TASK MATERIAL:
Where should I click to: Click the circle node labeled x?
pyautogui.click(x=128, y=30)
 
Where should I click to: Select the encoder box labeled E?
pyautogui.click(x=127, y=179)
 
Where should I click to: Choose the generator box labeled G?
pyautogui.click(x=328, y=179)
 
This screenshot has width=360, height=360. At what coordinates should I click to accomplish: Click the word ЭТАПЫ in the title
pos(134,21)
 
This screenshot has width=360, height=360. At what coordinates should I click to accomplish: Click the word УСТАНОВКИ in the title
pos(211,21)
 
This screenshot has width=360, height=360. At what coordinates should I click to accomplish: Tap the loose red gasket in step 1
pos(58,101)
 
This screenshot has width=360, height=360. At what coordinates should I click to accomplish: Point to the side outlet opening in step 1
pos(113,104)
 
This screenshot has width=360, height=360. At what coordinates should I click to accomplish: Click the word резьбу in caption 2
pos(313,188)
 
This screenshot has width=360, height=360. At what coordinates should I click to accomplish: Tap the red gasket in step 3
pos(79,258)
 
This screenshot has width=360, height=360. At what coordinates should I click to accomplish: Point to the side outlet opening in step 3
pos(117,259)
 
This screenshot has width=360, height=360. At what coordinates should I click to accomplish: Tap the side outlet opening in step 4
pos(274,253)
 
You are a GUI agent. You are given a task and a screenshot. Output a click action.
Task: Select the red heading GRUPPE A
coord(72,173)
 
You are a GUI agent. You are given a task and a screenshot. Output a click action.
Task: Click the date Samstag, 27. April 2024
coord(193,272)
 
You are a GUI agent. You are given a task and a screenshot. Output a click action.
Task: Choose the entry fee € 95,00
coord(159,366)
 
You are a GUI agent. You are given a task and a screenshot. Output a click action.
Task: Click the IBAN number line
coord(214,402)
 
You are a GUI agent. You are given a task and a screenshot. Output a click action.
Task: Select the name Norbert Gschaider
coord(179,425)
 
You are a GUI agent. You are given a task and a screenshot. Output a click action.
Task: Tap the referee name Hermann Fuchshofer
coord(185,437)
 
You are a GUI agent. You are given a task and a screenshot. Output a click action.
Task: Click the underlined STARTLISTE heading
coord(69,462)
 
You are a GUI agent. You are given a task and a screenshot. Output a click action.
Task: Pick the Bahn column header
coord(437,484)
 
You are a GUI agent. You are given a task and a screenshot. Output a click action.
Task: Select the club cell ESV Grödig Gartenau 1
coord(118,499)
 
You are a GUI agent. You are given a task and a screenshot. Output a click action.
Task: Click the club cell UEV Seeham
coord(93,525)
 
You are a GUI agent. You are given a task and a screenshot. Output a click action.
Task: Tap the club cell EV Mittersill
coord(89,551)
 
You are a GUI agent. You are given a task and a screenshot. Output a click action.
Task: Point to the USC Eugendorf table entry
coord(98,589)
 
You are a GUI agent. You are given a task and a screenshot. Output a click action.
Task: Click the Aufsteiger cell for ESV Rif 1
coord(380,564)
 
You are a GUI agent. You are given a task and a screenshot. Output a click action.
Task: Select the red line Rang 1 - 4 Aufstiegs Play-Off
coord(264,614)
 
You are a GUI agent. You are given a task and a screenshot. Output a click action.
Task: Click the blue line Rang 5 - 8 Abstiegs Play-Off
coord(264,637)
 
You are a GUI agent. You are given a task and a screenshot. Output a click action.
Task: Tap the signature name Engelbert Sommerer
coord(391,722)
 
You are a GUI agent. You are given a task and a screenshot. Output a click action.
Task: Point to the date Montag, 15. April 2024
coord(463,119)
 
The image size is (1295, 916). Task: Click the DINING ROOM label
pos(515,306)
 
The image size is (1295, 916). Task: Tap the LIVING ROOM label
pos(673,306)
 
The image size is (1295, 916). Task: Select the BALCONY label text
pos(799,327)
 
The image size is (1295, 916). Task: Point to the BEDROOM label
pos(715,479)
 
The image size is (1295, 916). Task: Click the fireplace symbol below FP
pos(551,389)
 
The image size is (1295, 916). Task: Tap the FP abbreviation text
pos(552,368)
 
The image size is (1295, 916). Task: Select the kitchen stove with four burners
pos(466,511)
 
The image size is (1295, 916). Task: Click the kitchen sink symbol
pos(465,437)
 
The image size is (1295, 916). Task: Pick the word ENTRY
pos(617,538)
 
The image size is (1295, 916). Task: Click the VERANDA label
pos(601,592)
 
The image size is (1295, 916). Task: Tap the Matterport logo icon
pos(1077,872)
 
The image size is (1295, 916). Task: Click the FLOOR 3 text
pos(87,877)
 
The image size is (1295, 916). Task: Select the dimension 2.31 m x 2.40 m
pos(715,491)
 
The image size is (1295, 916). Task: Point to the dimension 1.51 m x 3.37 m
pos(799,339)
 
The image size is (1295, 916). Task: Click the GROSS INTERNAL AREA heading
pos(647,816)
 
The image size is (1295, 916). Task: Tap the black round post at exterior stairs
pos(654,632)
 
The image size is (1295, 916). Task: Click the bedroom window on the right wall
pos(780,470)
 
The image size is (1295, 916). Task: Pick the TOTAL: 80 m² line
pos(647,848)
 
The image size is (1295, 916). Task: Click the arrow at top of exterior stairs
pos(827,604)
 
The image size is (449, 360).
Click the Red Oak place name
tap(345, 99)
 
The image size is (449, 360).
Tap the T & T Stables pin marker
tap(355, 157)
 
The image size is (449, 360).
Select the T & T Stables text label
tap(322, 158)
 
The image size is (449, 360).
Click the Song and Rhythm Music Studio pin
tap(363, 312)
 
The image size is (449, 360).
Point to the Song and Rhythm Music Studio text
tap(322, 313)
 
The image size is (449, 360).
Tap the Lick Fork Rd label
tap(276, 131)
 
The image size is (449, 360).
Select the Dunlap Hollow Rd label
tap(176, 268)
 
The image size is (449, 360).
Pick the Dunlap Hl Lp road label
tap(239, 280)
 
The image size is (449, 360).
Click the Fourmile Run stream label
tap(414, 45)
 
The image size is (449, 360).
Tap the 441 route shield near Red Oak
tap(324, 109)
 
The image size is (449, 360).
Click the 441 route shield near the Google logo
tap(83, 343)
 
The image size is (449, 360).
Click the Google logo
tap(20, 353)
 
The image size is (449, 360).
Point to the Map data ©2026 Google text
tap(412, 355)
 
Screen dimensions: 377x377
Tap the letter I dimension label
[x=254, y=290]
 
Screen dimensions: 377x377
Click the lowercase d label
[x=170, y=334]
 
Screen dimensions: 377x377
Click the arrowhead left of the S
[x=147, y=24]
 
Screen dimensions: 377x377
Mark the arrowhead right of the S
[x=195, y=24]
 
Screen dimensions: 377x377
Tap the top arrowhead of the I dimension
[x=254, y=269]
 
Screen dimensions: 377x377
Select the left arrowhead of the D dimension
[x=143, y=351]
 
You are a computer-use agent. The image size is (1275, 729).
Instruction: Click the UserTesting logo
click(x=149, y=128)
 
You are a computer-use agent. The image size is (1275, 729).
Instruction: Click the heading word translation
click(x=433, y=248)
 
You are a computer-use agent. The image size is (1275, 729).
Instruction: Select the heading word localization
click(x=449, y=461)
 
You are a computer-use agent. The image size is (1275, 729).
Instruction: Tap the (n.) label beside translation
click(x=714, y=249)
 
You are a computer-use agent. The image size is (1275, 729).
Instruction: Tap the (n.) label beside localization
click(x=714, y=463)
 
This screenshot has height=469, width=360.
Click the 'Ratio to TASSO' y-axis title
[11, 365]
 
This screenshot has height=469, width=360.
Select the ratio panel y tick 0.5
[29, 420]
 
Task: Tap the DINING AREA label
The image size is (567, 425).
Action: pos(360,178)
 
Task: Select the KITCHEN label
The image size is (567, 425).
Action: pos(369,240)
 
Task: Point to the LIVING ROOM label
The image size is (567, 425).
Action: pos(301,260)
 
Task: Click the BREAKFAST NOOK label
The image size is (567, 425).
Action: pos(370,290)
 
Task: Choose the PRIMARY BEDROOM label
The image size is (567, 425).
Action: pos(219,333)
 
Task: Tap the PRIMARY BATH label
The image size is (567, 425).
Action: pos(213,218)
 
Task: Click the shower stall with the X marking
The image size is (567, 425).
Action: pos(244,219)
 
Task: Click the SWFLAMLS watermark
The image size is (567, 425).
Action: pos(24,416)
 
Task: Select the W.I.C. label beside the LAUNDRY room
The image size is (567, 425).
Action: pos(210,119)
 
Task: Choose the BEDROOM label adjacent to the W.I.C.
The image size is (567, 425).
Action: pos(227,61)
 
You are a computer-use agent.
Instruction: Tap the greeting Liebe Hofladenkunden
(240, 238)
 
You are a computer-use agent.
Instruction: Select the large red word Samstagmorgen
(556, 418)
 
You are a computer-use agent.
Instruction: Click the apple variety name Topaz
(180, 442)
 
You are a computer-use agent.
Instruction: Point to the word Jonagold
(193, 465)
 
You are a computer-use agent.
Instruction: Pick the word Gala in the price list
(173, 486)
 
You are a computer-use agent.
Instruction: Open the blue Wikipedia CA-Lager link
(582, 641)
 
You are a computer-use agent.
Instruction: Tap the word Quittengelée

PROBLEM:
Put the records from the line containing "The image size is (1295, 916). Task: Select the kitchen" through the line containing "tap(322, 158)" into a JSON list of strings, one string per line, leaving out blank lines.

FINISHED EXERCISE:
[
  "The image size is (1295, 916). Task: Select the kitchen stove with four burners",
  "pos(466,511)",
  "The image size is (1295, 916). Task: Click the kitchen sink symbol",
  "pos(465,437)",
  "The image size is (1295, 916). Task: Pick the word ENTRY",
  "pos(617,538)",
  "The image size is (1295, 916). Task: Click the VERANDA label",
  "pos(601,592)",
  "The image size is (1295, 916). Task: Tap the Matterport logo icon",
  "pos(1077,872)",
  "The image size is (1295, 916). Task: Click the FLOOR 3 text",
  "pos(87,877)",
  "The image size is (1295, 916). Task: Select the dimension 2.31 m x 2.40 m",
  "pos(715,491)",
  "The image size is (1295, 916). Task: Point to the dimension 1.51 m x 3.37 m",
  "pos(799,339)",
  "The image size is (1295, 916). Task: Click the GROSS INTERNAL AREA heading",
  "pos(647,816)",
  "The image size is (1295, 916). Task: Tap the black round post at exterior stairs",
  "pos(654,632)",
  "The image size is (1295, 916). Task: Click the bedroom window on the right wall",
  "pos(780,470)",
  "The image size is (1295, 916). Task: Pick the TOTAL: 80 m² line",
  "pos(647,848)",
  "The image size is (1295, 916). Task: Click the arrow at top of exterior stairs",
  "pos(827,604)",
  "The image size is (449, 360).",
  "Click the Red Oak place name",
  "tap(345, 99)",
  "The image size is (449, 360).",
  "Tap the T & T Stables pin marker",
  "tap(355, 157)",
  "The image size is (449, 360).",
  "Select the T & T Stables text label",
  "tap(322, 158)"
]